Task item -> Repeat the lines below exactly as written, please, from the line with "SAFAGA (Egypte) Novembre 2022 (129, 1705)" to the line with "Contract management (329, 2280)", both lines included, and no others.

[Data entries]
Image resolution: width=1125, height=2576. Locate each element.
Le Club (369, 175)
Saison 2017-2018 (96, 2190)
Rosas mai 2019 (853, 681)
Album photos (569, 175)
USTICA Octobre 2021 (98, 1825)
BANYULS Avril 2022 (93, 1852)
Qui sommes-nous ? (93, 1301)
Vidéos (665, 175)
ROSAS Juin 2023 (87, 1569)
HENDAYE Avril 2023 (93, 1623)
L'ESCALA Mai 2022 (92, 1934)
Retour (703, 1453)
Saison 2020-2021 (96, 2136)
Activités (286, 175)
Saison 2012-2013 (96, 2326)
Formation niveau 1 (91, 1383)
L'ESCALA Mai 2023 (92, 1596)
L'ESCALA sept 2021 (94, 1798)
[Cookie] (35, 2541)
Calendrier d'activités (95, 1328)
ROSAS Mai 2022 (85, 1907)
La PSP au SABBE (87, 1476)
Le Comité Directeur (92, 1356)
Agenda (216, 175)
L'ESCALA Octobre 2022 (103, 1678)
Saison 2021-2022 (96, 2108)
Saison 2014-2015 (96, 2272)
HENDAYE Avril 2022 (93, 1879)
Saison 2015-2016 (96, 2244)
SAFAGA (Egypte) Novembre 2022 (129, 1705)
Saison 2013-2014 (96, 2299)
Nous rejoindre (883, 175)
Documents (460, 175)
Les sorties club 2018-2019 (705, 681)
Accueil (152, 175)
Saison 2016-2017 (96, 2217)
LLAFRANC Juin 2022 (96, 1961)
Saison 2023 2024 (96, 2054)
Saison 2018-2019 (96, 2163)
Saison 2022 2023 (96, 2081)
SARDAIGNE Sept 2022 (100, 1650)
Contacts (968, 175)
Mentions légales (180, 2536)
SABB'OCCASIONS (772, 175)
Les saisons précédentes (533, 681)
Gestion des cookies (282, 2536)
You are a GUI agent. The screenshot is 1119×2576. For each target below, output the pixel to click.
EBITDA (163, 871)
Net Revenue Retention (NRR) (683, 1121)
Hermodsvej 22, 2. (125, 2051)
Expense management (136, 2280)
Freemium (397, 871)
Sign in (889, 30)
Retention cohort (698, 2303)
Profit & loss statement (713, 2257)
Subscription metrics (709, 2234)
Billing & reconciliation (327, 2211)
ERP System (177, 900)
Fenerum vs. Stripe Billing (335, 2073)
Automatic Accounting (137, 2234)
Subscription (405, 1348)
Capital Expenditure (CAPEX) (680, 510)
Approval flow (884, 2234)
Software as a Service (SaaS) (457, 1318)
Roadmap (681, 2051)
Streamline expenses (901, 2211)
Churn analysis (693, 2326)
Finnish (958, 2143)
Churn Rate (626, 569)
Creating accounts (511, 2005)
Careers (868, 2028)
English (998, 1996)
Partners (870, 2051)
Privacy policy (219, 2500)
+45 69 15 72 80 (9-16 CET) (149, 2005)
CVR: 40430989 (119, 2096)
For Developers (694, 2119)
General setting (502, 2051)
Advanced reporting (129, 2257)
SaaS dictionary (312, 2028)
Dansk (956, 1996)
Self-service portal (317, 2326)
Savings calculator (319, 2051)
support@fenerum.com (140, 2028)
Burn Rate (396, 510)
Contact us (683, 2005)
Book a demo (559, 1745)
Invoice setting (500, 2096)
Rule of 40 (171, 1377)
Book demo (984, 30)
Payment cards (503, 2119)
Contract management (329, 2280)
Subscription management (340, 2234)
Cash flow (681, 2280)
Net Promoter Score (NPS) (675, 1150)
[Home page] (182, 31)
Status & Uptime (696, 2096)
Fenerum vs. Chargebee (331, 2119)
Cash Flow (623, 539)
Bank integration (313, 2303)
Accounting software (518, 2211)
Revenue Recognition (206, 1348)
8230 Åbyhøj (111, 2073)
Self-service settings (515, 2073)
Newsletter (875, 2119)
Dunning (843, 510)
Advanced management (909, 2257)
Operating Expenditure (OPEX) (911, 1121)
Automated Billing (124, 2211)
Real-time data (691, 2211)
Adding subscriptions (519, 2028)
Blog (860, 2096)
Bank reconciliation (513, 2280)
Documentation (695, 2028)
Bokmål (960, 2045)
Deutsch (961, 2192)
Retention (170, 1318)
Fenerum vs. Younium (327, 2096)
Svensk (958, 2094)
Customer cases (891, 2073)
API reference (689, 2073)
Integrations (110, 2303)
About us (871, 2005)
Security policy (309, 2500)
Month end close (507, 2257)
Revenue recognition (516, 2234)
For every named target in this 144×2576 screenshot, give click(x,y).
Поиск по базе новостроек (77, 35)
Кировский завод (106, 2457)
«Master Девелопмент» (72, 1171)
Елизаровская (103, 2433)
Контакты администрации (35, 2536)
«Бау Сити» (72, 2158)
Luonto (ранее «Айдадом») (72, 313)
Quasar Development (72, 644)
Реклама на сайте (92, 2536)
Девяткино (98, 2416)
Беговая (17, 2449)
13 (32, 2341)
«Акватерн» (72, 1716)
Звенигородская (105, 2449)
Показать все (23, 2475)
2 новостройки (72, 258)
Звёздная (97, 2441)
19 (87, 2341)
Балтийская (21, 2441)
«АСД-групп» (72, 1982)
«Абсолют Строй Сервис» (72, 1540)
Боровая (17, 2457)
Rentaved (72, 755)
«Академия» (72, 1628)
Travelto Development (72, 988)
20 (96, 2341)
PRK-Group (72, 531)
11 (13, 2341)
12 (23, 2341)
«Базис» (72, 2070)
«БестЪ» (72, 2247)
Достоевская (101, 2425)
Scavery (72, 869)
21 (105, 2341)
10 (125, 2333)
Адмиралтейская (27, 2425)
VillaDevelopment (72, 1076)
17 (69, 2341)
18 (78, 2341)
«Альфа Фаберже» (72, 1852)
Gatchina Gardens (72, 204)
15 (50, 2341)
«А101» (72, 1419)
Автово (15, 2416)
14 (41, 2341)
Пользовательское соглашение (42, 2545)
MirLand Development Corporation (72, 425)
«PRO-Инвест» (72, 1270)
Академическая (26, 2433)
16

Response to this task ->
SAFAGA (Egypte) Novembre 2022 (129, 1705)
Saison 2013-2014 (96, 2299)
Nous rejoindre (883, 175)
Documents (460, 175)
Les sorties club 2018-2019 (705, 681)
Accueil (152, 175)
Saison 2016-2017 (96, 2217)
LLAFRANC Juin 2022 (96, 1961)
Saison 2023 2024 (96, 2054)
Saison 2018-2019 (96, 2163)
Saison 2022 2023 (96, 2081)
SARDAIGNE Sept 2022 (100, 1650)
Contacts (968, 175)
Mentions légales (180, 2536)
SABB'OCCASIONS (772, 175)
Les saisons précédentes (533, 681)
Gestion des cookies (282, 2536)
You are a GUI agent. The screenshot is 1119×2576. For each target below, output the pixel to click.
EBITDA (163, 871)
Net Revenue Retention (NRR) (683, 1121)
Hermodsvej 22, 2. (125, 2051)
Expense management (136, 2280)
Freemium (397, 871)
Sign in (889, 30)
Retention cohort (698, 2303)
Profit & loss statement (713, 2257)
Subscription metrics (709, 2234)
Billing & reconciliation (327, 2211)
ERP System (177, 900)
Fenerum vs. Stripe Billing (335, 2073)
Automatic Accounting (137, 2234)
Subscription (405, 1348)
Capital Expenditure (CAPEX) (680, 510)
Approval flow (884, 2234)
Software as a Service (SaaS) (457, 1318)
Roadmap (681, 2051)
Streamline expenses (901, 2211)
Churn analysis (693, 2326)
Finnish (958, 2143)
Churn Rate (626, 569)
Creating accounts (511, 2005)
Careers (868, 2028)
English (998, 1996)
Partners (870, 2051)
Privacy policy (219, 2500)
+45 69 15 72 80 (9-16 CET) (149, 2005)
CVR: 40430989 (119, 2096)
For Developers (694, 2119)
General setting (502, 2051)
Advanced reporting (129, 2257)
SaaS dictionary (312, 2028)
Dansk (956, 1996)
Self-service portal (317, 2326)
Savings calculator (319, 2051)
support@fenerum.com (140, 2028)
Burn Rate (396, 510)
Contact us (683, 2005)
Book a demo (559, 1745)
Invoice setting (500, 2096)
Rule of 40 (171, 1377)
Book demo (984, 30)
Payment cards (503, 2119)
Contract management (329, 2280)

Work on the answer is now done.